Since then, even earlier citations have shown up for both versions of the expression. The Oxford English Dictionary now dates the whole nine yards back to 1855; the whole six yards was in print at least as early as 1846. Never mind that the evidence has ruled out any relation to the Air Force or cement trucks. The switch from six yards to nine propagated a whole new theory: If the number could change, maybe it never actually was measuring anything.

As Shapiro told The New York Times, this type of “numerical phrase inflation” isn’t unheard of; before cloud nine, for instance, there was cloud seven. Moreover, yards aren’t the only thing we combine with the word whole to convey “all the way,” “everything,” or “pulling out all the stops.” There’s also the whole enchilada, the whole ball of wax, and the whole shebang, among others.

“The fact is that once you’ve said ‘the whole’ it doesn’t matter what words you finish it with or whether they mean anything or not,” linguist Geoff Nunberg said on NPR’s Fresh Air in 2013. “Still, it's hard to accept that it doesn't matter where the expression came from. Whether the measure is six yards or nine, it has a tantalizing specificity.”

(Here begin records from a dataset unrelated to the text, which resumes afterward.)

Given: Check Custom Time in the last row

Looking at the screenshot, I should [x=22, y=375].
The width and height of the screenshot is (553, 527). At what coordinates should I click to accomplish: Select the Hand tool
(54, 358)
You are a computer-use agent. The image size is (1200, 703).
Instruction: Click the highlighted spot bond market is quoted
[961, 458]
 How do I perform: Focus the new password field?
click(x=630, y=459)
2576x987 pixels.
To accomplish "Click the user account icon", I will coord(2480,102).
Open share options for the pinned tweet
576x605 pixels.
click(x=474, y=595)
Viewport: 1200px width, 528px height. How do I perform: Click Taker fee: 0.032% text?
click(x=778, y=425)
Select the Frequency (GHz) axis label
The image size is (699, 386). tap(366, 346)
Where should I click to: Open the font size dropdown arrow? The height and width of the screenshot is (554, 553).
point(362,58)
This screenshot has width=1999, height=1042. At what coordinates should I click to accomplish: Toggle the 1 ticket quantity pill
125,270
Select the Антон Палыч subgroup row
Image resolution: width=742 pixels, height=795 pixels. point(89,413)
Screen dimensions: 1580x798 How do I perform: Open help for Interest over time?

That specificity has given rise to countless explanations involving just about any kind of yard: yards in a football down (which is really 10 yards), yards of cloth used for a Scottish kilt, and so forth. On his linguistics blog World Wide Words, etymologist Michael Quinion lists some of the more colorful theories that he’s come across, including “the size of a nun’s habit,” “the volume of a rich man’s grave,” and “how far you would have to sprint during a jail break to get from the cellblock to the outer wall.”

The creativity of these ideas—and the commitment to finding the phrase’s definitive backstory—suggests that we tend to have a tough time admitting that some questions might just not have an answer. So maybe the real mystery behind the whole nine yards is more of a psychological one than an etymological one.